Hartlepool nuclear power station offering opportunities in the industry

Simon Parsons
Simon Parsons

HARTLEPOOL is leading the way in finding the nuclear workers of the future - amid national claims that youngsters had never heard of the industry.

A new study claimed many youngsters do not feel they are studying subjects relevant to the nuclear industry.

But Hartlepool is making up for the shortfall with a huge array of ways for teenagers to get involved.

Research among 1,300 young people studying science, engineering and maths, showed almost half did not believe they were relevant to the nuclear industry and 14 per cent had never heard about career options in the industry.

The Nuclear Industry Association said the findings were “worrying”, as up to 140,000 workers could be needed to build new nuclear power plants over the next 15 years as well as decommission current power stations as they are switched off.

As with most engineering sectors, the nuclear industry is facing a skills shortage as employees retire and too few new recruits join the industry, said the NIA.

Chief executive Keith Parker said: “The UK led the way in developing nuclear power and new investment will mean valuable new jobs and skills across the country.

“But because no new nuclear power plants have been built in a generation, we run the risk of losing the skills needed as the current workforce nears retirement.”

Simon Parsons, station director at Hartlepool, said: “Hartlepool power station is playing its part in finding the engineers of tomorrow with our excellent apprentice scheme and also the superb graduate programmes we have.

“But we have gone a step further in linking our experienced engineers with local sixth forms to encourage A level students to pursue a degree in science or engineering but importantly to bring those skills back to this area.

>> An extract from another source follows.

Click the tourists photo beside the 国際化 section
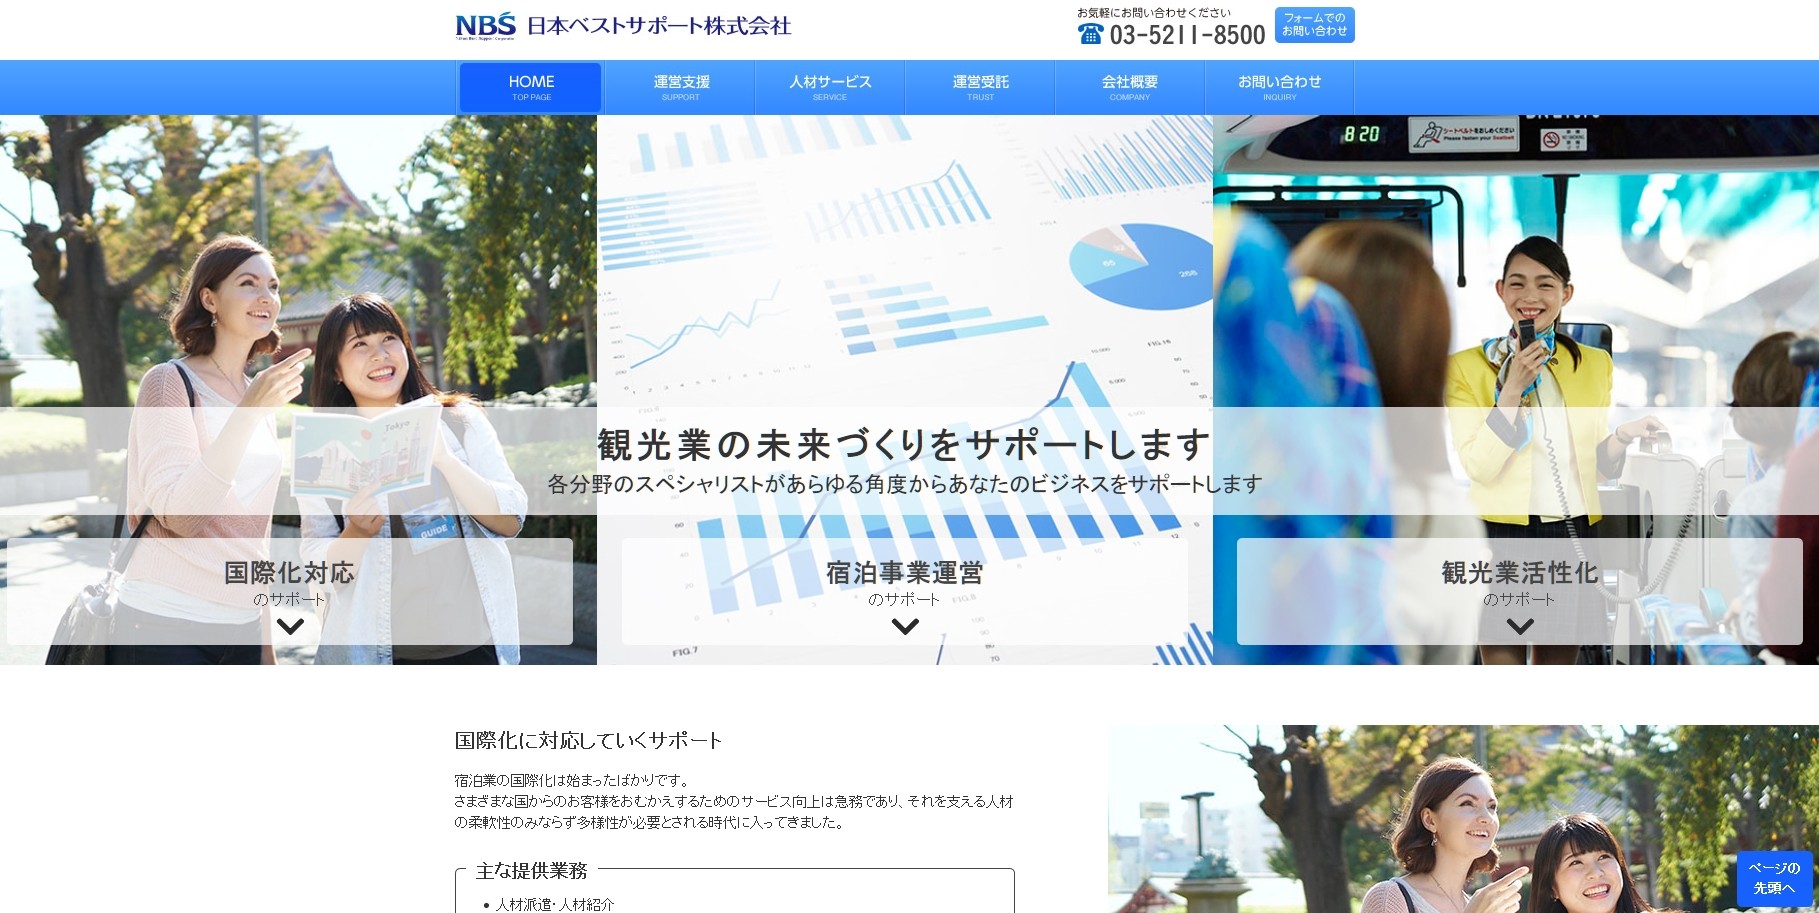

“Our visitor centre is also playing its part in welcoming many hundreds of young people to see engineering in action. On site we employ around 750 people and we plan ahead to ensure that any skills gaps are quickly filled as we want to ensure the station is producing low carbon power beyond 2019.

“And hopefully we will be welcoming some of the A level students we have been working with, and also some younger ones, back to site as EDF Energy employees in the next few years.”